* [Work to be completed]: In which lines of the data does the string "text" appear? Copy every one.

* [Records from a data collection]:
_ _ _ _

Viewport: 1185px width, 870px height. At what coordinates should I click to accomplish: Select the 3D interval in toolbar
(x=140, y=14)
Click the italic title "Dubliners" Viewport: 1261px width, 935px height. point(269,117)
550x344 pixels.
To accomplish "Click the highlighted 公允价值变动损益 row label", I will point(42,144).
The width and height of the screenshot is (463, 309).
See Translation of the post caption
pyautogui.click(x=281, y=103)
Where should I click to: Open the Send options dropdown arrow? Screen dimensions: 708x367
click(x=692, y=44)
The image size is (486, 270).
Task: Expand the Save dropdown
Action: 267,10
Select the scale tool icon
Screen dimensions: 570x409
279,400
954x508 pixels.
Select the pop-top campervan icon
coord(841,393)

_ _ _ _

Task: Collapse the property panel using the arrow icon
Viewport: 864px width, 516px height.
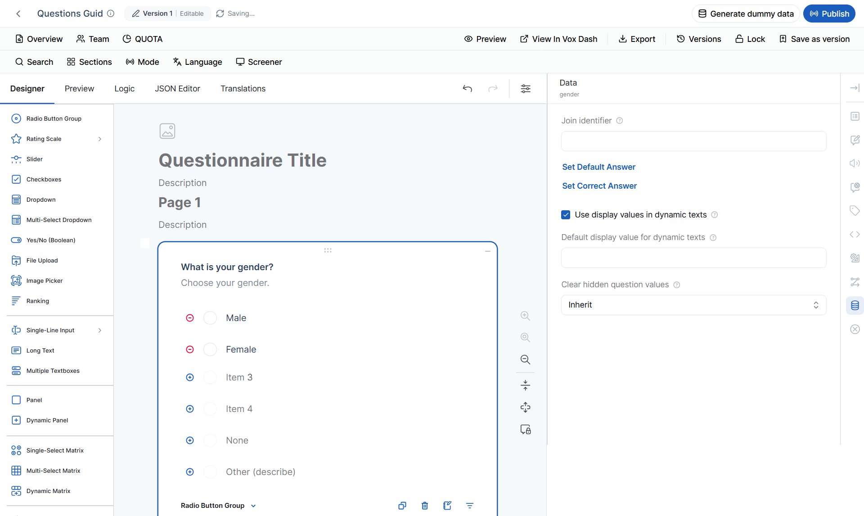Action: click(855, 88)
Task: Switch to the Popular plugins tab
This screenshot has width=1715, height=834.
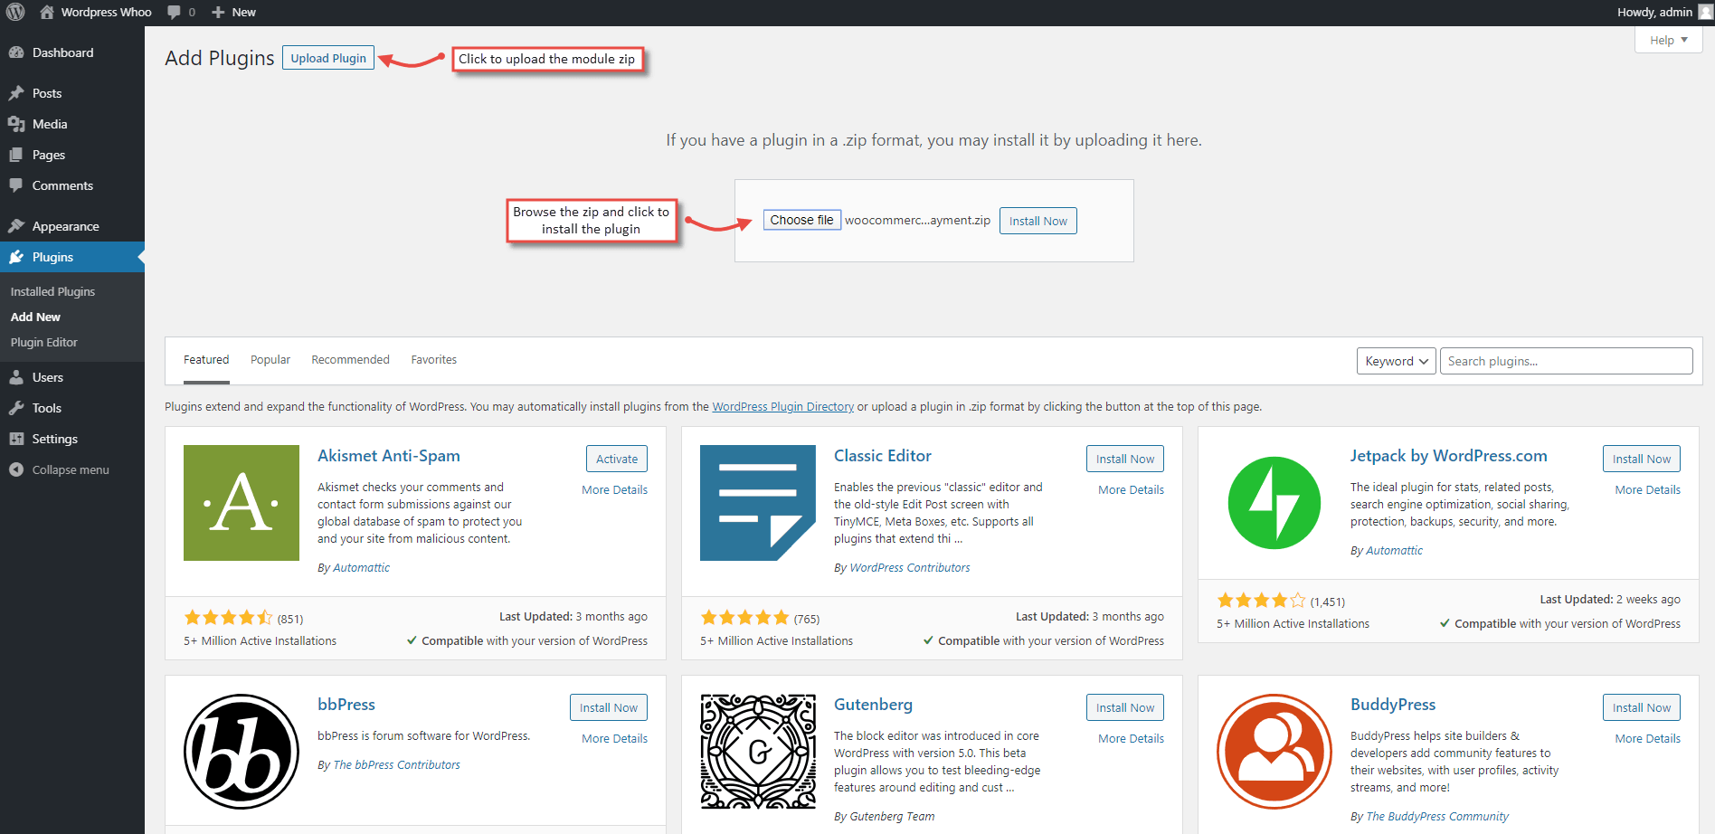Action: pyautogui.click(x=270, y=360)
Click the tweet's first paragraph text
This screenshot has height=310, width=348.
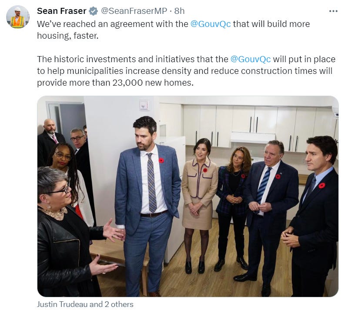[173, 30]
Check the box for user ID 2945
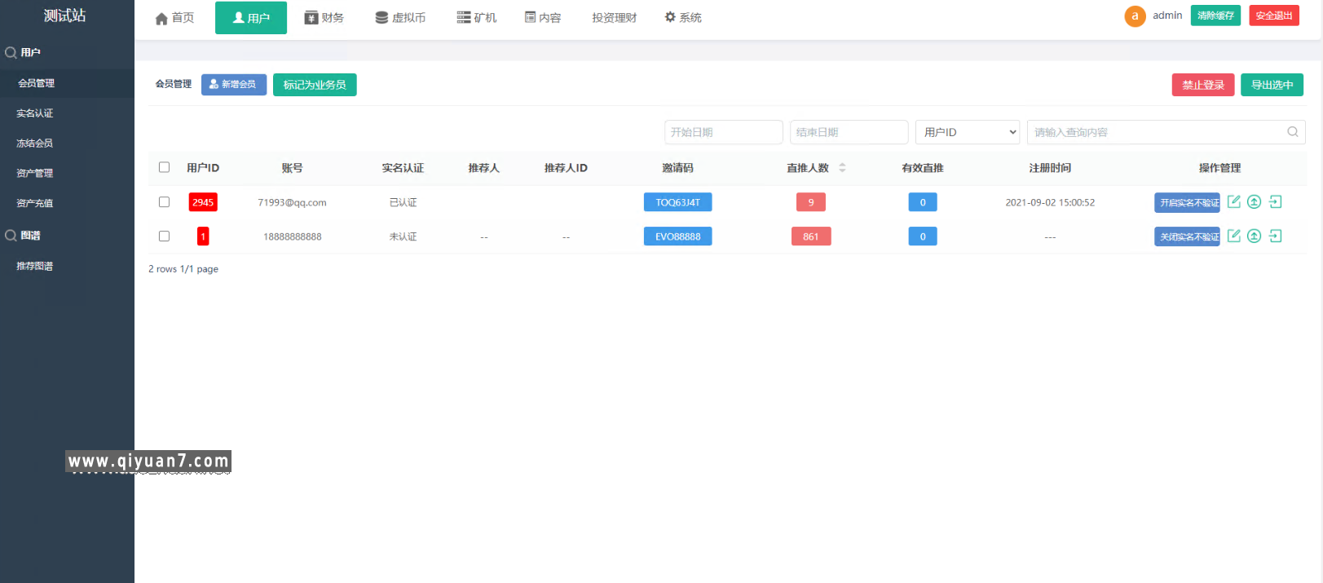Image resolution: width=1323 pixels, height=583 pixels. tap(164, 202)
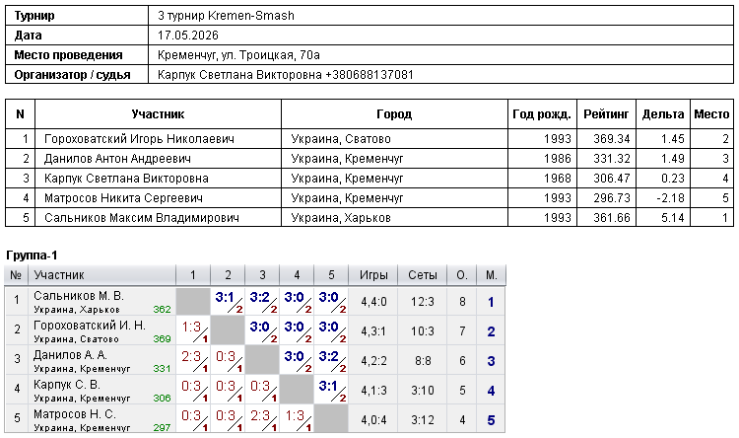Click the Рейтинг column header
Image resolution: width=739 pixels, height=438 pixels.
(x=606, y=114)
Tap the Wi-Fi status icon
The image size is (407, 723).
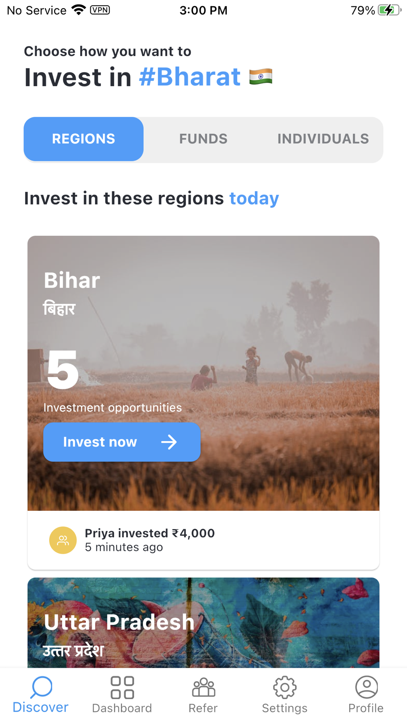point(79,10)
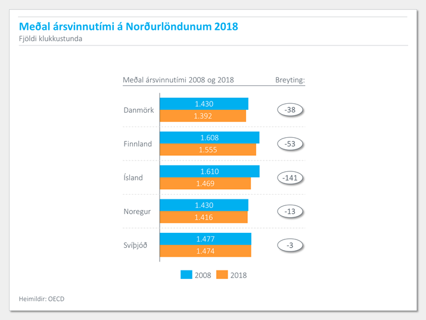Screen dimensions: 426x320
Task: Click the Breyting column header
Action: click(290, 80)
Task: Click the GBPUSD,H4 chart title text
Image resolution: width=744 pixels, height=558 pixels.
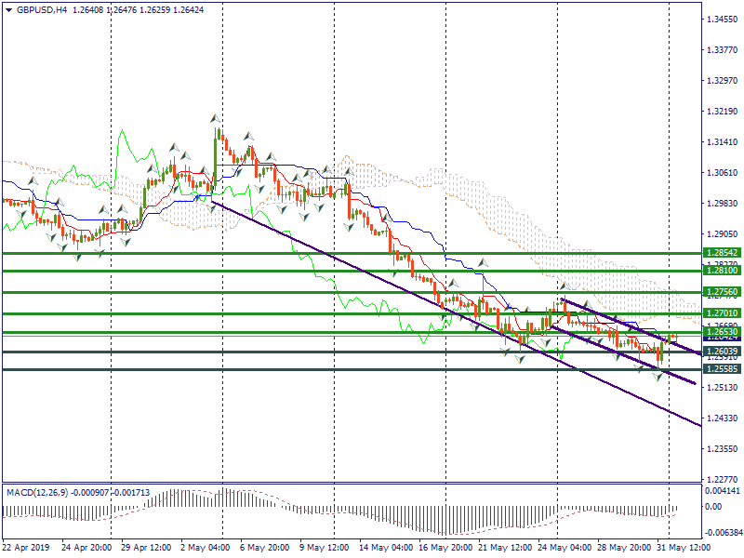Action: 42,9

_ _ _ _

* [Output of the task]:
Click the tweet's first paragraph text
Task: Click the GBPUSD,H4 chart title text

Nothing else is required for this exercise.